2. The act in question is unconstitutional and void for the various reasons set out in the motion to quash heretofore copied in this opinion.

The purpose of the act, as stated in its title, is to "prohibit the sale" of intoxicating liquors as a beverage near any schoolhouse, etc., and the language used to define the thing forbidden is "that it shall not hereafter be lawful for any person to sell or tipple any intoxicating liquors, etc., as a beverage within four miles of a schoolhouse."

Therefore the use of the words "to prohibit the sale of intoxicating liquors," if standing alone, would undoubtedly embrace all sales, and they must be held to so include them, unless the words "as a beverage" restrict the scope of legislation designated by the title in such manner as to limit the word "sale" to a particular kind of sale.

Counsel for defendant, while conceding that the word "sale" used in the title is a word of general signification, contend that its "general character is cut down" by the use of the words "as a beverage near a schoolhouse" in connection with it, and these words qualify its meaning to such an extent and in such way that the one thing prohibited by the title is "a sale as a beverage near a schoolhouse." And, as we understand the argument of counsel, they go further, and say that a beverage sale is a "sale of liquors to be drunk for the pleasure of drinking." It would follow from this that the only sale embraced in this title is a sale where there concurs with the fact of the sale an intention upon the part of the seller that the purchaser should drink the liquor for the pleasure of drinking.

Hence it is argued that the words "to sell or tipple," used in the body of the act to designate the offense denounced, must be understood to fall within this narrow compass of the title, and, in order that this may be true, and the act not be duplex, it is necessary to construe "sell or tipple" to mean tipple only; that is, "tipple" is explanatory of sell, and the act should be read as though it said "it shall not hereafter be lawful for any person to sell, that is to say, tipple, etc." It is further said that the word "tipple" has acquired a meaning of its own in our liquor legislation, and that this court has often defined it to mean "to sell to be drunk at the place of sale"; and from this postulate it is concluded that, as a tippling sale is a retail sale, the only sale forbidden by the act is a retail sale.
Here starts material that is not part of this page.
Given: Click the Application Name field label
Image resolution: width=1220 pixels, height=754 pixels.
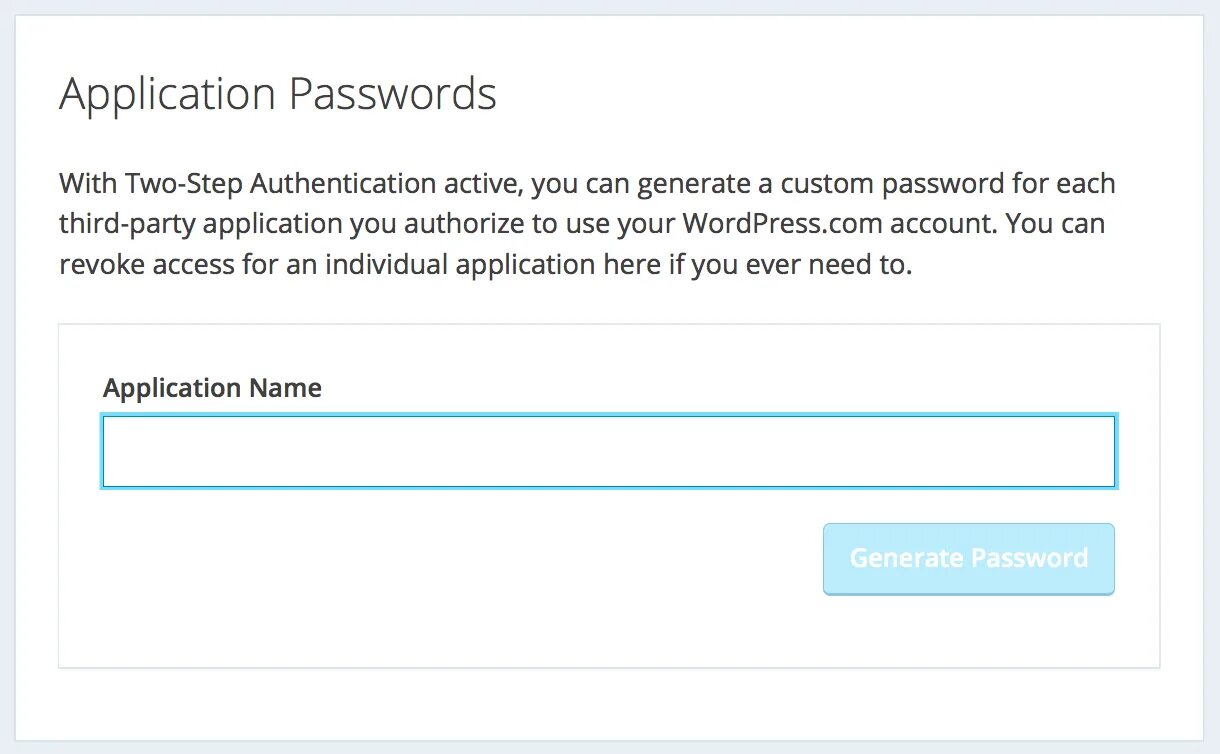Looking at the screenshot, I should click(212, 388).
It is also said that the word "or," used between the words "sell" and "tipple," means that "tipple" is explanatory of "sell," because if that were not true, and it was used in a disjunctive sense to indicate two kinds of sales, it would render the act unconstitutional because the body of the act would be broader than its caption.
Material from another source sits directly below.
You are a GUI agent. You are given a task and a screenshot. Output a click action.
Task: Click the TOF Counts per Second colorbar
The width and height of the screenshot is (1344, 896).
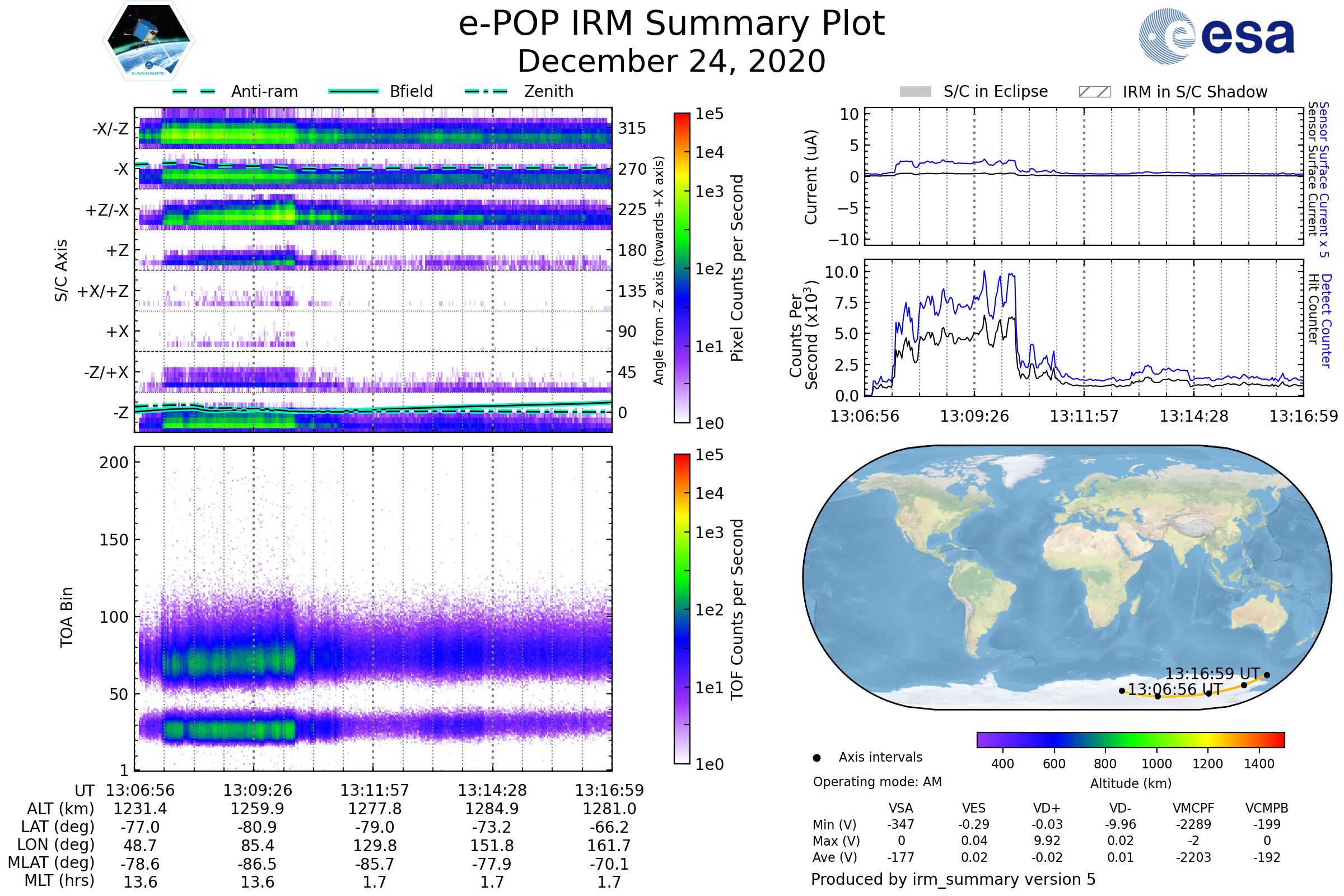pos(682,609)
Counsel cite us the dictionary definition of the words "beverage," "tipple," and "or," and invite us to a consideration of their abstract and literal meanings; but this we must decline to do, because the inquiry here is, not what their strict and accurate definitions may be according to accepted usage and the approved authority of the lexicographers, but in this case, as in all others, involving the construction of statutes, the sole question is: What was the legislative intent? This intent must be ascertained from an examination of the statute itself in connection with other statutes in pari materia, and in the light of the history of the system of legislation of which it is a part.